Luis Mario Arismendi is an educated and handsome young man, heir to the family fortune, who loses his wife, Camelia, in an accident at sea, and she is never recovered. This event keeps him in a sentimental limbo for quite some time. But before that, both of them were together enjoying their honeymoon while Patricio, Camelia's former lover called to threaten her that if she refuses to leave Luis Mario, he would tell Luis Mario that he and Camelia are lovers; and he is the only one who gives Camelia the kind of life that she desires and wants. But Camelia decided to leave Luis Mario forever to escape with him.

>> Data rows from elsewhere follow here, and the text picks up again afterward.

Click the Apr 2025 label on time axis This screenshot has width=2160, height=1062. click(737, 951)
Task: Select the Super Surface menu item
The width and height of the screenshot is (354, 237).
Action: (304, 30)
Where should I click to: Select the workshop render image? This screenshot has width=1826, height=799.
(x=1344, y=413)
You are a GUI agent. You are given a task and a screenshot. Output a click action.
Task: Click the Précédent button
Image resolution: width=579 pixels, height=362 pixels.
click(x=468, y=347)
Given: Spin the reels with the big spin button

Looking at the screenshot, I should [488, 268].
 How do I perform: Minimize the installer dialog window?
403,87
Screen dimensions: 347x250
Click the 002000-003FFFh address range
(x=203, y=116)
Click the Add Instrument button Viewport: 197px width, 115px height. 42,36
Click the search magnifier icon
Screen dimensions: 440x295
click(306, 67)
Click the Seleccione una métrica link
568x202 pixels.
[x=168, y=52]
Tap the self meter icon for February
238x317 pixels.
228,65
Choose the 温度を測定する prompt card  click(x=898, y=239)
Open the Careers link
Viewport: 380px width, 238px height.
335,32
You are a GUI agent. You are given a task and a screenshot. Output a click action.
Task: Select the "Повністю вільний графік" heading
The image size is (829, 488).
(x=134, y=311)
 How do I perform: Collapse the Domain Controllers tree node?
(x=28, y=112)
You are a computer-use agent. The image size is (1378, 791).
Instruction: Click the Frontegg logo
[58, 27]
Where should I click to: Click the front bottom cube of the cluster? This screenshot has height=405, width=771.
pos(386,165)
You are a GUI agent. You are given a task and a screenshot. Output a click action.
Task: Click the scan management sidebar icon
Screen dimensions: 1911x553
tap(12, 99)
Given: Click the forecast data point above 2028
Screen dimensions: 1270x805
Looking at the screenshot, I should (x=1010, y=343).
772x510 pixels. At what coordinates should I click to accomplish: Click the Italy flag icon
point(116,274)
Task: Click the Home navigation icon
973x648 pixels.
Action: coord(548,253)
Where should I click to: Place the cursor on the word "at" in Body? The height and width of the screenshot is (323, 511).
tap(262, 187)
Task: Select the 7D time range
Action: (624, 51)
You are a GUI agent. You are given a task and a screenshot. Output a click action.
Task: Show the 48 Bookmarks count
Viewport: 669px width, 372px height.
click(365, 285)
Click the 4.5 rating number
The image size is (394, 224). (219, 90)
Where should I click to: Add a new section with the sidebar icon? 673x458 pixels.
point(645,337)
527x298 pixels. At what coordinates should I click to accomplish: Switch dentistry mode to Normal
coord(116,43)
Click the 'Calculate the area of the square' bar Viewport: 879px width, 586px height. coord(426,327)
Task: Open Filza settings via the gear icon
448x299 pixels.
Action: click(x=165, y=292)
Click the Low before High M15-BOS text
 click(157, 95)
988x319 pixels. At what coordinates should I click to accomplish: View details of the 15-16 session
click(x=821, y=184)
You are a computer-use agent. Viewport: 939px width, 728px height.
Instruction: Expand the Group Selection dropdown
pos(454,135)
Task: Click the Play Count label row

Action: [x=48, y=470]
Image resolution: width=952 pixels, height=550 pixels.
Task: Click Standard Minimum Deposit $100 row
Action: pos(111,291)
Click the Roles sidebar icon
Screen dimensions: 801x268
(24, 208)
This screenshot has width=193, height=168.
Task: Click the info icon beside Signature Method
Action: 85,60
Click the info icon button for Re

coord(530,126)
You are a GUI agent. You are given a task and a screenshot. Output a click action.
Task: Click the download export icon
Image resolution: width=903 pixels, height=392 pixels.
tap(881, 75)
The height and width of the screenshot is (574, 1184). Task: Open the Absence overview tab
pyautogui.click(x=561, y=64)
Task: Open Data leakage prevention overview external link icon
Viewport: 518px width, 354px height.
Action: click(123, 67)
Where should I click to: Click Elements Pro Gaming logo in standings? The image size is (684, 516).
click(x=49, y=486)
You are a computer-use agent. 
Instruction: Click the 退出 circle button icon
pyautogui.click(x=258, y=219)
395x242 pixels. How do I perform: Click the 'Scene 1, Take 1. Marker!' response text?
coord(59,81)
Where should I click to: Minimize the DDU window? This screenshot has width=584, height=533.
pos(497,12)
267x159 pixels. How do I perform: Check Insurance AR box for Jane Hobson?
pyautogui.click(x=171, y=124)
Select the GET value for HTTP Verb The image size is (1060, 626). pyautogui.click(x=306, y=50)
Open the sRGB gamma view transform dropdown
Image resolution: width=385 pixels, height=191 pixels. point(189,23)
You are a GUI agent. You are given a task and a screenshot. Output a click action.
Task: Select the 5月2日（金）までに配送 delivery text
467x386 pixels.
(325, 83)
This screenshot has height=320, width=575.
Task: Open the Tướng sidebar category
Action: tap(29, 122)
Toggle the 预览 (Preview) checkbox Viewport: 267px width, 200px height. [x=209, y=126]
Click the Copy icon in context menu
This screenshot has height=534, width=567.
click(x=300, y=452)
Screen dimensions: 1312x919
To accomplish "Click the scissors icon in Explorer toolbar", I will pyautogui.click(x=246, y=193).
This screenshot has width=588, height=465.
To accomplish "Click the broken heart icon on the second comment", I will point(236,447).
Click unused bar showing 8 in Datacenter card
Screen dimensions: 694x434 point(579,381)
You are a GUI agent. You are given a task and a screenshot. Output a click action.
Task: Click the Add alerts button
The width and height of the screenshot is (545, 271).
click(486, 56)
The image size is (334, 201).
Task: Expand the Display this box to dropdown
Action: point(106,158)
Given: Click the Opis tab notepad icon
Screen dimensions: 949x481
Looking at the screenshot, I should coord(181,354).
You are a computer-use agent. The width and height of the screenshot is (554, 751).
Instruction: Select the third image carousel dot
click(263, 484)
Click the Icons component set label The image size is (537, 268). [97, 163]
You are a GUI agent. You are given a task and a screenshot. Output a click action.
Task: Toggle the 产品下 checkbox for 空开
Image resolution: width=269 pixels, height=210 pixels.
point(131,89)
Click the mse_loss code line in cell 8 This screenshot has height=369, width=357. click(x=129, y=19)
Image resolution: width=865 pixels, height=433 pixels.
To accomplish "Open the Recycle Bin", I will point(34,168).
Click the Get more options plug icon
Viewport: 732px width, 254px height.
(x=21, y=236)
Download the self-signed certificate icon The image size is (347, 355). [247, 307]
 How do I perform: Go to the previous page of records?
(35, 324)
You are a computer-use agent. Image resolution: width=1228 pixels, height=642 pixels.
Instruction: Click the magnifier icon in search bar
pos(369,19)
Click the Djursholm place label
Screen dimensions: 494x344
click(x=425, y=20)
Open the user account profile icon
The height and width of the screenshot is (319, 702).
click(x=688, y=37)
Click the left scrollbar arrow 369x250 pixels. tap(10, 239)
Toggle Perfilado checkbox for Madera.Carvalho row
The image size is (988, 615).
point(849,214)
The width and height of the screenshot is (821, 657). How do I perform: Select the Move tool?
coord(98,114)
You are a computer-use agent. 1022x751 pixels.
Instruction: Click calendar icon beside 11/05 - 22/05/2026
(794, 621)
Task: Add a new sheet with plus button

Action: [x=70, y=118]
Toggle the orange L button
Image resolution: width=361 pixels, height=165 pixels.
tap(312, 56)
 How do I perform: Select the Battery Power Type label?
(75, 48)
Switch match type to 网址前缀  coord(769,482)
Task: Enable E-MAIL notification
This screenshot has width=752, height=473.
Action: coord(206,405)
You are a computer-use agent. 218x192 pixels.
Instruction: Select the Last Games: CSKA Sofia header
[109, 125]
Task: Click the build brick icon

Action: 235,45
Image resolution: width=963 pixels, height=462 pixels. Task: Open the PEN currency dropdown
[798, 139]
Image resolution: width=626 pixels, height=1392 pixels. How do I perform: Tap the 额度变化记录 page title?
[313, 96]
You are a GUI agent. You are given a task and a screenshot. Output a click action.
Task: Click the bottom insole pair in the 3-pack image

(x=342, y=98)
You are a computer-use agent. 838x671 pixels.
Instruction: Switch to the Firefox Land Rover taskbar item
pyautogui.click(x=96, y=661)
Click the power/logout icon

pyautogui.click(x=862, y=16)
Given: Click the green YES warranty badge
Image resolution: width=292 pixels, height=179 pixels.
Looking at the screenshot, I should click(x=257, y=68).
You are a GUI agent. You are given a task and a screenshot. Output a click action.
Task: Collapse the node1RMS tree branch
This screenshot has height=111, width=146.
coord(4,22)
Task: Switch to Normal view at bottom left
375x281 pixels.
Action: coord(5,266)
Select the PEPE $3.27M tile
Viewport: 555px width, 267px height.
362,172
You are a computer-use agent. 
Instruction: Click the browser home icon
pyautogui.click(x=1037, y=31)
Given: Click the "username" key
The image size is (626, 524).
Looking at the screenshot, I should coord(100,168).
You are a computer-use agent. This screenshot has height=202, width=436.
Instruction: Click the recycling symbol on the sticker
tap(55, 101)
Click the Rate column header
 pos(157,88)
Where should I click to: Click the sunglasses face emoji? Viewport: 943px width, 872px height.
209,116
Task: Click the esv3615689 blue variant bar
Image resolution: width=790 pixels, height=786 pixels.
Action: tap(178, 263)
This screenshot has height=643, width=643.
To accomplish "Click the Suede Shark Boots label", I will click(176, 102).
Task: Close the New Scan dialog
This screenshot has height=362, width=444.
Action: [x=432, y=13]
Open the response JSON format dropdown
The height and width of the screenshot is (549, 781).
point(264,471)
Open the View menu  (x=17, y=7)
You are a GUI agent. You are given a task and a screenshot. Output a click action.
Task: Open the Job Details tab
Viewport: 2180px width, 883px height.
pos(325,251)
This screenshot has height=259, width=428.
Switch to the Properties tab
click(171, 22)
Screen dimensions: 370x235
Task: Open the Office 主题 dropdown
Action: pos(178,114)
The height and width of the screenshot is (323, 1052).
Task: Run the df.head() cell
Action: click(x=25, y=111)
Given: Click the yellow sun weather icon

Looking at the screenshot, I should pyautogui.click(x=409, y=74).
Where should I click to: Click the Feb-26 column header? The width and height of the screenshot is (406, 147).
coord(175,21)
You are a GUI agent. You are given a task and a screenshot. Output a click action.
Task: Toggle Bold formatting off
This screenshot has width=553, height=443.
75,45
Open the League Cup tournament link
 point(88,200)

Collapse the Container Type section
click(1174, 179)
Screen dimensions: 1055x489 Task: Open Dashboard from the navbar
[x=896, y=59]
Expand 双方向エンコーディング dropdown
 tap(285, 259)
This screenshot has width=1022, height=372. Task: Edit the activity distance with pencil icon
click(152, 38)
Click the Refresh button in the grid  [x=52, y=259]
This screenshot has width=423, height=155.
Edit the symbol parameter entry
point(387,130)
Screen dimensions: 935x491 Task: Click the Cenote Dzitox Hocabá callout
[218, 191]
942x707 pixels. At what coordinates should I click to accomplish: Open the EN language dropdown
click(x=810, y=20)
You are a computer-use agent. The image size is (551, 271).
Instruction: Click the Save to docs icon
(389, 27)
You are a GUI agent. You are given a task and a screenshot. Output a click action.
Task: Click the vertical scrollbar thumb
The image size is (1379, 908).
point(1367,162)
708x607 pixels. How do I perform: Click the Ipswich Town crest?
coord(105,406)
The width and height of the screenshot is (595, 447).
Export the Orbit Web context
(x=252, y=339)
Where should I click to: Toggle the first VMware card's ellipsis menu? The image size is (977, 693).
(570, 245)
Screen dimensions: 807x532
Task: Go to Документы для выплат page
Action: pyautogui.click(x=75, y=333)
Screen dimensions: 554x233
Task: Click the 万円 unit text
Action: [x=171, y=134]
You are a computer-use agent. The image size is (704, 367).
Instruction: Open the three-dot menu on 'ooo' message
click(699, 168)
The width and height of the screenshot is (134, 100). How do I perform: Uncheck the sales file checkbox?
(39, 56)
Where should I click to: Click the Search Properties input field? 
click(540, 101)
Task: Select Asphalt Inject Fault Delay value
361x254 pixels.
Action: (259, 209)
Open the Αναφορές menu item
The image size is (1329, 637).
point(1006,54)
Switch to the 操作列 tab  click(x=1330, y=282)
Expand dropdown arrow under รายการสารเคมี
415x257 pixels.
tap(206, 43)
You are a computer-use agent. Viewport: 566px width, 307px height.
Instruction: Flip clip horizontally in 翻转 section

Luis Mario decides to return from New York to take over the family business – the ranch – which is not in good financial standing. As he returns, the small plane in which he travels suffers an accident very close by to the ranch. Rosaura, who is in the area, reaches him and rescues him. Luis Mario instinctively kisses Rosaura and Rosaura is smitten.

Eduarda, Luis Mario's sister, is determined to see Luis Mario married to Eva Granados, a beautiful but impulsive and demanding rich girl that will guarantee that they will not be financially ruined; but Luis Mario, in order to go against his sister, marries Rosaura, who is deeply in love with him although he doesn't share the same feelings.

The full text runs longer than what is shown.